ABSTRACT

In the summer of 2014, Aaron Knochel developed and facilitated a teacher professional development workshop called STEAM It Up. The workshop was designed to build teacher’s understanding of concepts such as design thinking, interdisciplinary curriculum, and 3D printing. The part-dialogic, part-training structure was intended for area teachers in the science, technology, engineering, art, and math (STEAM) subject areas. These workshops demonstrated the potential for interdisciplinary peer support networks and the importance of design pedagogy as an access point for experiential curriculum utilizing 3D printing. Interdisciplinarity, in this sense, refers to pedagogy and curriculum that goes on between disciplines, sharing degrees of epistemology and application, and in some cases generating new disciplines (Nicolescu, 1999; Russell, 2005).
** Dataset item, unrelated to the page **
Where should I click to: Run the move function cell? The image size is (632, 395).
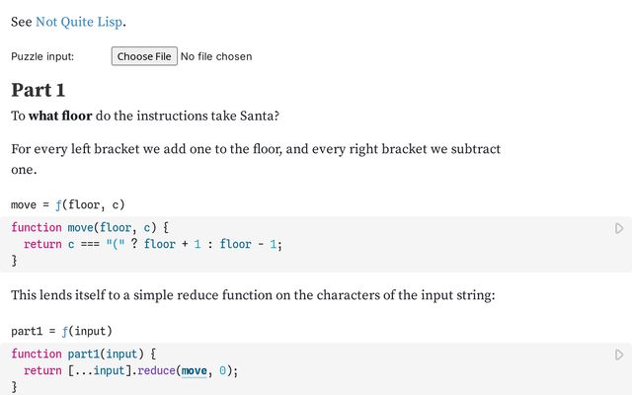pos(619,228)
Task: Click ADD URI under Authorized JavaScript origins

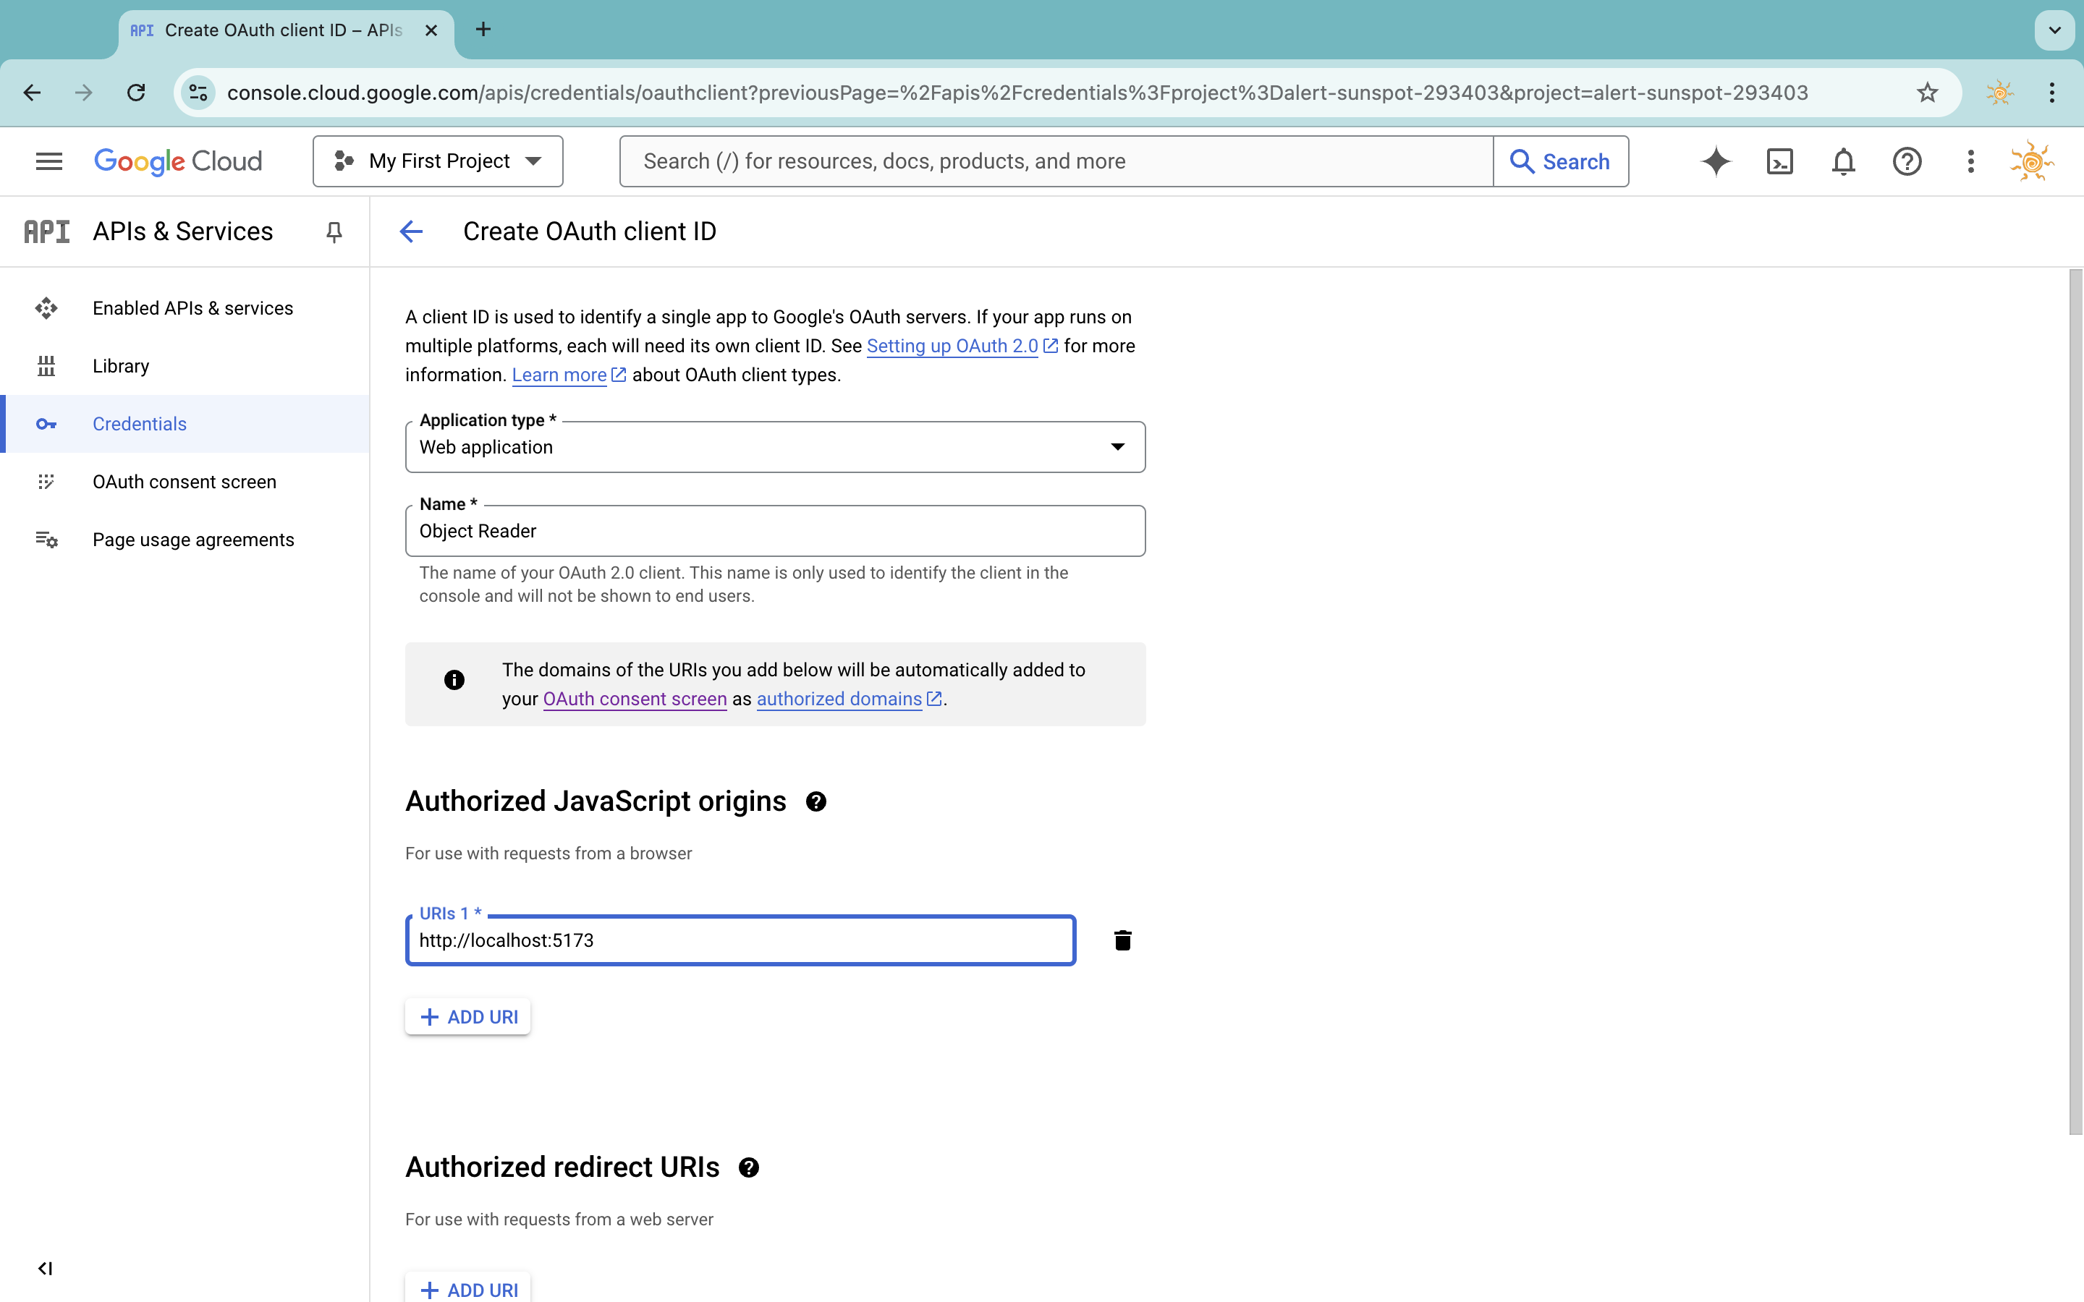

However, part of the experience in the workshops was that the boundaries of disciplines became indeterminate the more the teachers explored this new set of tools and methods together. As a professional development workshop, participants were given a crash course in 3D modeling, 3D printing, and thinking about the transdisciplinary potential of opportunities for teachers from different disciplines to share in design practices that can impact their use of innovative technologies. Transdisciplinarity “concerns that which is at once between the disciplines, across the different disciplines, and beyond all discipline” (Nicolescu, 1999, p. 2), and the introduction of 3D printing seemed to compel this group of teachers to think curriculum anew. The workshops highlighted the need for greater understanding of learning environments in relation to making, and for and sustained implementation of innovative curricular change.